▶ LISTED ENTRIES

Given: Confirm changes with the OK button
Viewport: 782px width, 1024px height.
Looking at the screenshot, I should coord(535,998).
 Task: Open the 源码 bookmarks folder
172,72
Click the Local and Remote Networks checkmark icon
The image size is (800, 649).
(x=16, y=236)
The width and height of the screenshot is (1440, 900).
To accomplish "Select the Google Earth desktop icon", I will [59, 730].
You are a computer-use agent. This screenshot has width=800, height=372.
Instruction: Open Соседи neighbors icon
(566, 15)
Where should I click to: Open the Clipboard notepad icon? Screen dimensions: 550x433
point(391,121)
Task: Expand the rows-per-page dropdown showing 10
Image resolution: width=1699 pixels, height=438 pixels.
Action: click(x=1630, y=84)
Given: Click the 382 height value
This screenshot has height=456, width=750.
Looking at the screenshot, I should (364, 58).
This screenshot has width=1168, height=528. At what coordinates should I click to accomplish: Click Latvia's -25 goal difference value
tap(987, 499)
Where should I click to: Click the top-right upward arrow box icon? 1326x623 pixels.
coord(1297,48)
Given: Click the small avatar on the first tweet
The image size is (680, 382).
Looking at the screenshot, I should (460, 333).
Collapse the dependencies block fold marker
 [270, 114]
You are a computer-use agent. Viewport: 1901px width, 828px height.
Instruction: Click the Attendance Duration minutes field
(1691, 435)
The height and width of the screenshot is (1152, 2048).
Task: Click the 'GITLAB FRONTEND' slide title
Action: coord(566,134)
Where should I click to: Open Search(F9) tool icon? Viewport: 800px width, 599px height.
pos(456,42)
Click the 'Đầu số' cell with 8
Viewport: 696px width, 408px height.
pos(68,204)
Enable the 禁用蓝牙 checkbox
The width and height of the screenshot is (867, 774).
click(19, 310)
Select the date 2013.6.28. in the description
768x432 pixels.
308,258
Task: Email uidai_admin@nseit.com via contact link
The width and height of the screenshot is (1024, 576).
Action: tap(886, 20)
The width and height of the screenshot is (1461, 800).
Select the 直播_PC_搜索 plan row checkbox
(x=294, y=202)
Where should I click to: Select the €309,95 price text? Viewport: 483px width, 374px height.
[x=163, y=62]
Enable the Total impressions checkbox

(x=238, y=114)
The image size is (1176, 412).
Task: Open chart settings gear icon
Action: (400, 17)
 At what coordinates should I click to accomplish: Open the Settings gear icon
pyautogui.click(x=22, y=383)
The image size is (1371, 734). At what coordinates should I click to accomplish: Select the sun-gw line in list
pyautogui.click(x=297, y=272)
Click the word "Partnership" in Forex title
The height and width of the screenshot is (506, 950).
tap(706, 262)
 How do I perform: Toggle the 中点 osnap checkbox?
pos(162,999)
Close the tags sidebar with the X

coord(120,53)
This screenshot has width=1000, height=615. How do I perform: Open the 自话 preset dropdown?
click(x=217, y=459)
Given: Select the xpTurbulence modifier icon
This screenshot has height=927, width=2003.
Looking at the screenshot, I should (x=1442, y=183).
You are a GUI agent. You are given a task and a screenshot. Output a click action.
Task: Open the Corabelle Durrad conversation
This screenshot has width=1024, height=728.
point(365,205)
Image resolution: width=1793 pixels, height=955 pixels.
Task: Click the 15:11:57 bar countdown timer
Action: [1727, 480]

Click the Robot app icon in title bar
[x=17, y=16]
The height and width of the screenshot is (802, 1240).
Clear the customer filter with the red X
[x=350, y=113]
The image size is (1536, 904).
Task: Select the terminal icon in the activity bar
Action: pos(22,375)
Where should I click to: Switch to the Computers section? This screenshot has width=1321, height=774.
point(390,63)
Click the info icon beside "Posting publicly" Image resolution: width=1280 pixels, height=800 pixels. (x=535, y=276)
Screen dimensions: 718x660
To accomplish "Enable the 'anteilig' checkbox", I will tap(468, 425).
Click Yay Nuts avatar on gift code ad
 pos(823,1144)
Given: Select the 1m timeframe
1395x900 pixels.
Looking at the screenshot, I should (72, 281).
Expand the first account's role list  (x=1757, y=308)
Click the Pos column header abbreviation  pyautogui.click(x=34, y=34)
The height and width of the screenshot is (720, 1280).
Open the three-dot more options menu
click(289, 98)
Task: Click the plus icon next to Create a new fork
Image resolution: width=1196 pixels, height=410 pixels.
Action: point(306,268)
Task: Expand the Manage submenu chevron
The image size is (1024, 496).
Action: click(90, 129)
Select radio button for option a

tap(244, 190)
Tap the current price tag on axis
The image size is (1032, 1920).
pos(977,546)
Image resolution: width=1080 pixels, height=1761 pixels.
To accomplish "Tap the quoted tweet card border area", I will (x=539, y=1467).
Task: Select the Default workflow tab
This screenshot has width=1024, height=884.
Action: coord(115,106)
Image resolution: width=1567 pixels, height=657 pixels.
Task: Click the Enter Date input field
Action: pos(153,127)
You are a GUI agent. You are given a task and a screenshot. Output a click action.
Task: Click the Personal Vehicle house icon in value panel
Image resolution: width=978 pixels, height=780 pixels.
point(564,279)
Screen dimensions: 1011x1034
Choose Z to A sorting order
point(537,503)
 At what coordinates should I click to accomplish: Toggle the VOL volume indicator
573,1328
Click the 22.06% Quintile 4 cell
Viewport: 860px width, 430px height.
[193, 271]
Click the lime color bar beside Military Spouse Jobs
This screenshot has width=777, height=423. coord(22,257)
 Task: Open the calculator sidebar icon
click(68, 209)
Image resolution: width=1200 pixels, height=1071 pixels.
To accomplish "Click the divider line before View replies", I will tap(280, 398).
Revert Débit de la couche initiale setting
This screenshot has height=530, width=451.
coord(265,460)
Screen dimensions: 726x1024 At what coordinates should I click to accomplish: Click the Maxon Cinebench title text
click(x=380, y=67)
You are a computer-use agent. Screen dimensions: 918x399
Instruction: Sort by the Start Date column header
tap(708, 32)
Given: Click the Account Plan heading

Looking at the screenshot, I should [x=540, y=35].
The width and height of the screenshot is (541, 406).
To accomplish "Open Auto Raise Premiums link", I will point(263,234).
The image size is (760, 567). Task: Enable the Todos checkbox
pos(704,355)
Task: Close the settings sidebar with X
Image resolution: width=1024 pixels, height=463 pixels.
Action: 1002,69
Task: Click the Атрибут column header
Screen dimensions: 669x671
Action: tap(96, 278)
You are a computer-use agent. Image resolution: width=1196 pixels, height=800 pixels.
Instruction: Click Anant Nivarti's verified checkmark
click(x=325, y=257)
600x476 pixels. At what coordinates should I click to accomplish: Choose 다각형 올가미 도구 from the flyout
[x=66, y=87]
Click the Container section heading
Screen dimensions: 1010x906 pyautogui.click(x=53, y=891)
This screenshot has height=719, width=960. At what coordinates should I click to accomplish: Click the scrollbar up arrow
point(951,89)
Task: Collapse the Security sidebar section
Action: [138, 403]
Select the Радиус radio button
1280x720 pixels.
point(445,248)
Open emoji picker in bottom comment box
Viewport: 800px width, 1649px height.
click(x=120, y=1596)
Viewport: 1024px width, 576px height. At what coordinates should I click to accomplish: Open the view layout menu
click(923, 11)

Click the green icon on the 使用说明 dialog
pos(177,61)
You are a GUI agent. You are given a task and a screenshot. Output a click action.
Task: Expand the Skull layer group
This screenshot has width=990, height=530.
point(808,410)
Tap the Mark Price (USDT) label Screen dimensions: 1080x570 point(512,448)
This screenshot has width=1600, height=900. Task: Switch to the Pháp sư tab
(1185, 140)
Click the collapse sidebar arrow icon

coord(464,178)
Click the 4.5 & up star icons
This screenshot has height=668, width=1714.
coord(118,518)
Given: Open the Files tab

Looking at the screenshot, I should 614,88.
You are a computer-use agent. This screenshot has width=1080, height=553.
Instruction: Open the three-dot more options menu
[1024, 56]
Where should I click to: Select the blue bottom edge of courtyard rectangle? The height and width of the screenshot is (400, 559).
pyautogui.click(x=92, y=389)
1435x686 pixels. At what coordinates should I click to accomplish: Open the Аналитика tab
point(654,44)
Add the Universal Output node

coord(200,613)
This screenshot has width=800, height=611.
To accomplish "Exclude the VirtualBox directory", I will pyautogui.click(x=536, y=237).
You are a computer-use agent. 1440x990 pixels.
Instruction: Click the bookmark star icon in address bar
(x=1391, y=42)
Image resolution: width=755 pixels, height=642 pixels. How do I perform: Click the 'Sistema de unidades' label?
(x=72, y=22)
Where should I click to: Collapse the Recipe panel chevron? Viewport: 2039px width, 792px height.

▶ WHAT YOU NEED TO DO
Each line above that includes "chevron" should be shown.

▶ RESPONSE TO THIS TASK
Task: Expand the Manage submenu chevron
Where should I click to: Collapse the Recipe panel chevron? Viewport: 2039px width, 792px height.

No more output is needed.